Directly comparing the $24 million value of this sole-source contract to 'similar' awards is challenging without more specific details on the exact nature of the 'Aircraft Parts and Auxiliary Equipment'. However, in the defense sector, contracts in the tens of millions of dollars for specialized components are not uncommon, especially when dealing with sole-source justifications. To assess value, one would ideally benchmark this against other sole-source awards for comparable systems or components, looking at the quantity, complexity, and duration. The absence of competition means this figure represents the negotiated price rather than a market-tested one. Further analysis would involve examining the unit cost of the parts if known, and comparing that to industry benchmarks or historical pricing for similar sole-source procurements by the DoD or other agencies.

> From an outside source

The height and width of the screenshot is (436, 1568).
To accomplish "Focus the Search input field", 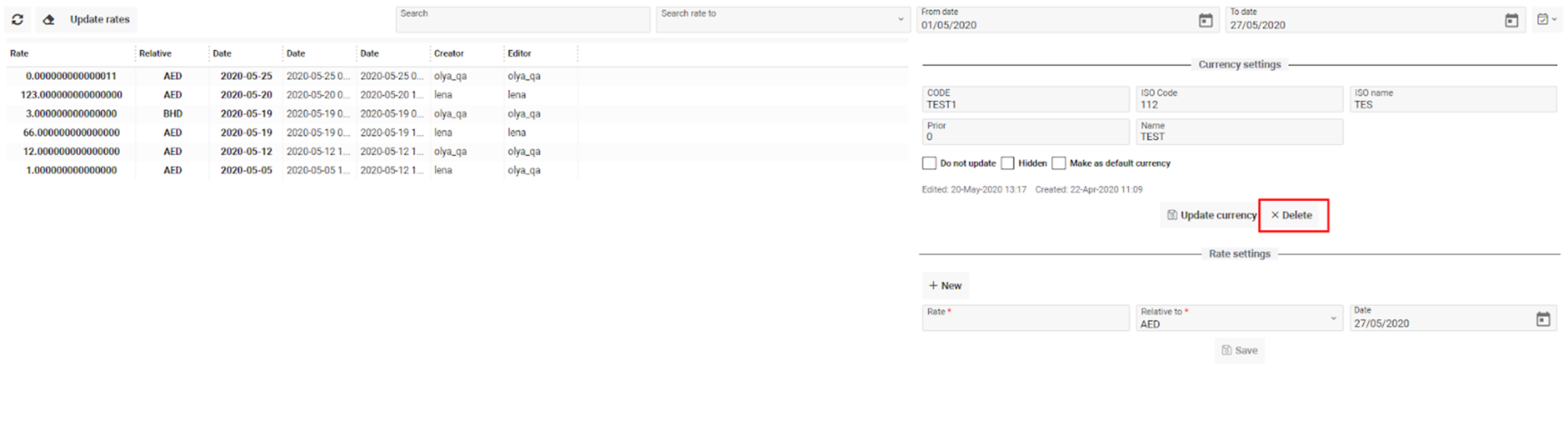I will (522, 19).
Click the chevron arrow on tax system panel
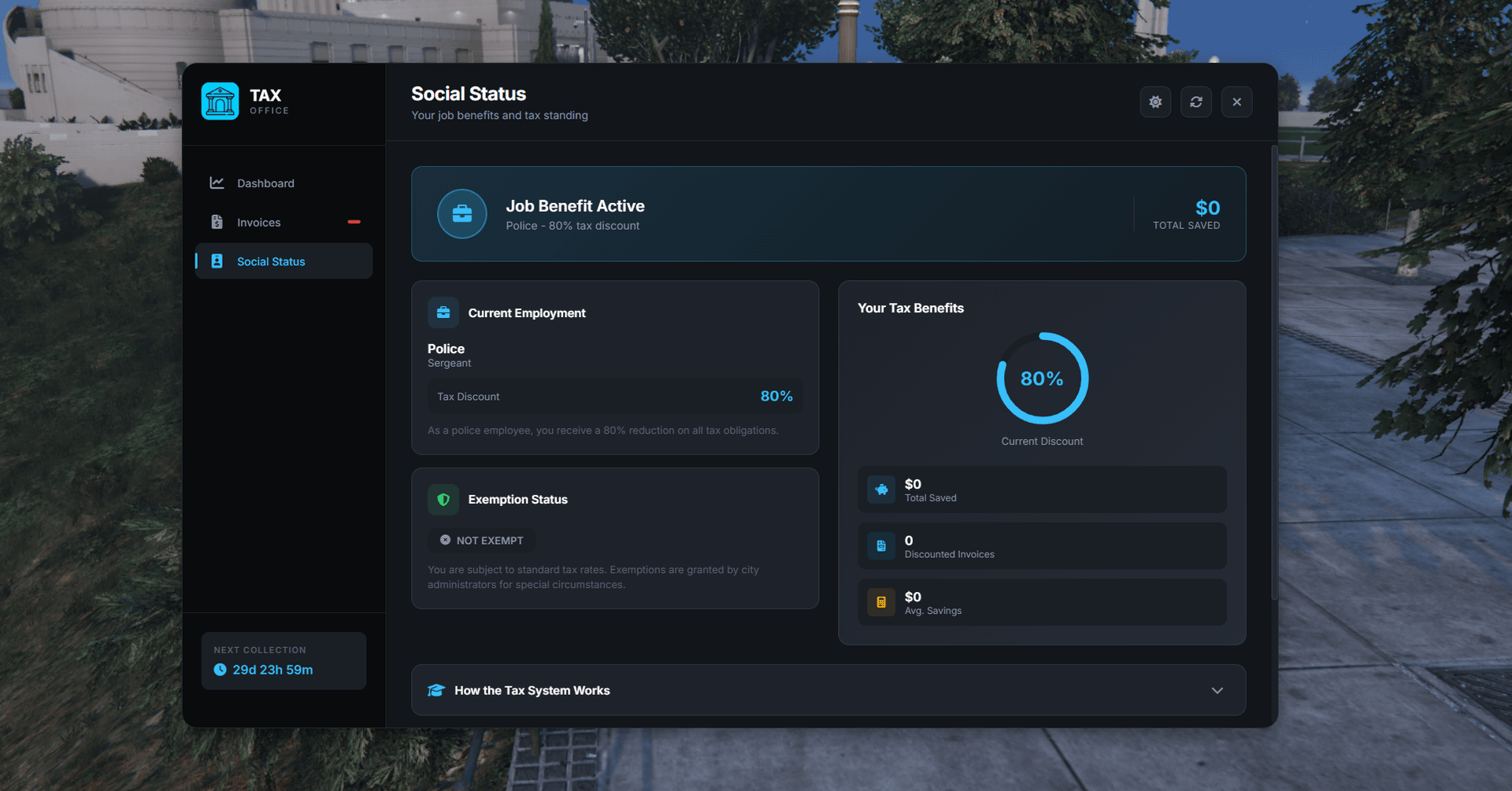 pos(1217,691)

What are the primary risks associated with awarding a $24 million contract on a sole-source basis?
The primary risks associated with a sole-source award of this magnitude are significant. Firstly, the lack of competition means the government likely pays a higher price than it would in a competitive environment, as there is no market pressure to drive down costs. Secondly, it reduces the incentive for the contractor to innovate or offer the most efficient solutions, as they are guaranteed the business. Thirdly, it can lead to contractor 'lock-in,' making it difficult and potentially more expensive to switch suppliers or re-compete the contract in the future. Finally, there's a reduced level of transparency in pricing and performance justification, making it harder for oversight bodies to ensure optimal value for taxpayer money. This contract's duration further exacerbates these risks.

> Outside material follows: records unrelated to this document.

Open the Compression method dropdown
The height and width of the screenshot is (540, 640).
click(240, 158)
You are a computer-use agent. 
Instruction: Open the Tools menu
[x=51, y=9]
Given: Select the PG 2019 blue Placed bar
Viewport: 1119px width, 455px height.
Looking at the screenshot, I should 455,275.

What is the historical spending pattern for 'Other Aircraft Parts and Auxiliary Equipment Manufacturing' by the Defense Logistics Agency?

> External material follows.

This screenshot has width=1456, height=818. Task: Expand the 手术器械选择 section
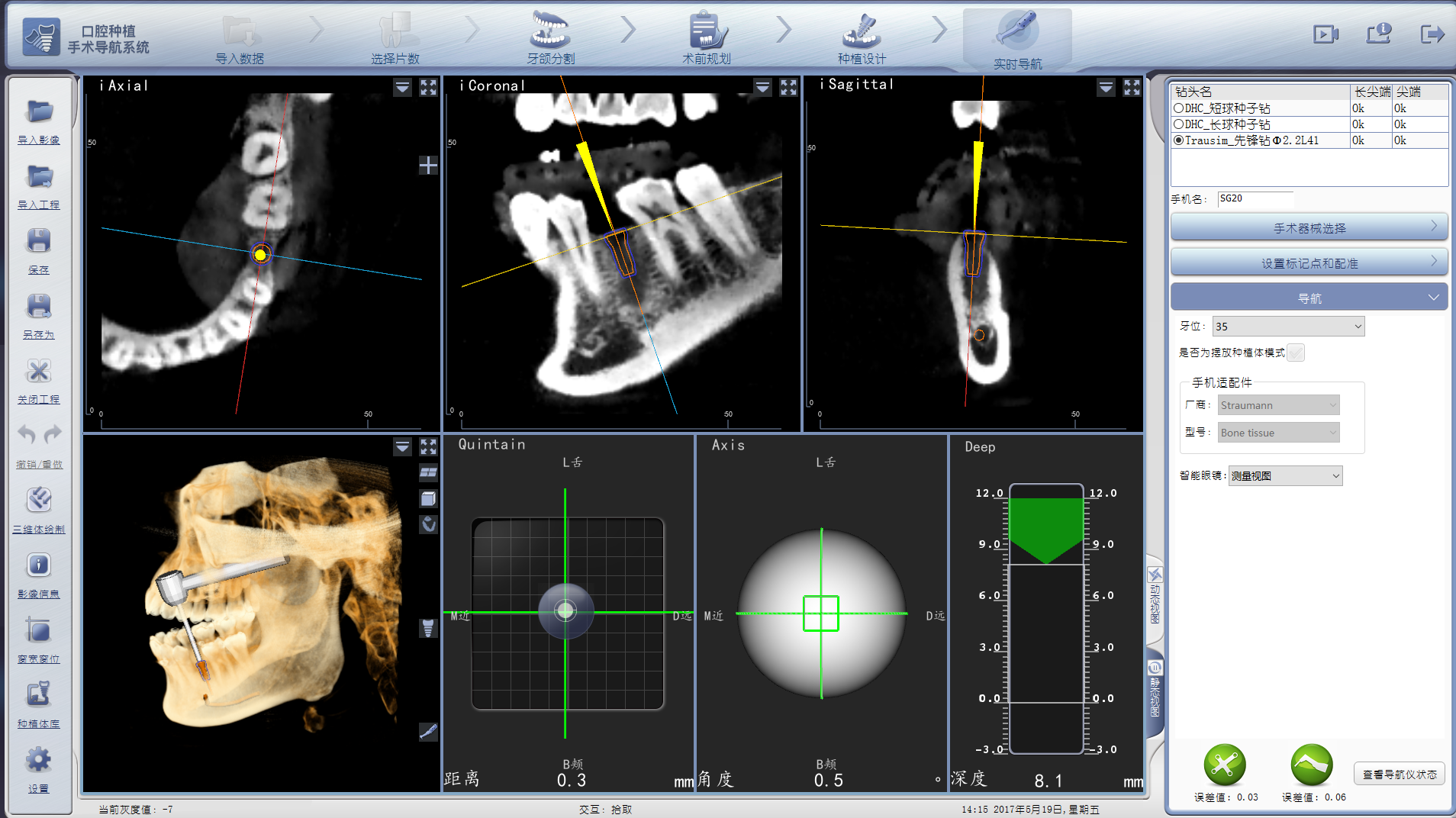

Historical spending patterns for 'Other Aircraft Parts and Auxiliary Equipment Manufacturing' by the Defense Logistics Agency (DLA) are substantial, reflecting the continuous need to maintain and operate a vast array of military aircraft. The DLA is a key entity responsible for providing logistics support to all branches of the U.S. Armed Forces, including the procurement and supply of spare parts. While the specific dollar amount for this particular sub-sector fluctuates annually based on readiness requirements, modernization programs, and operational tempo, it consistently represents a significant portion of the DLA's overall procurement budget. Analyzing trends over the past 5-10 years would reveal whether spending in this category is increasing, decreasing, or remaining stable, and how much of it is awarded through competitive versus sole-source mechanisms. This context is crucial for understanding the significance of the $24 million award.
Does the 'firm fixed price' contract type mitigate the risks of a sole-source award?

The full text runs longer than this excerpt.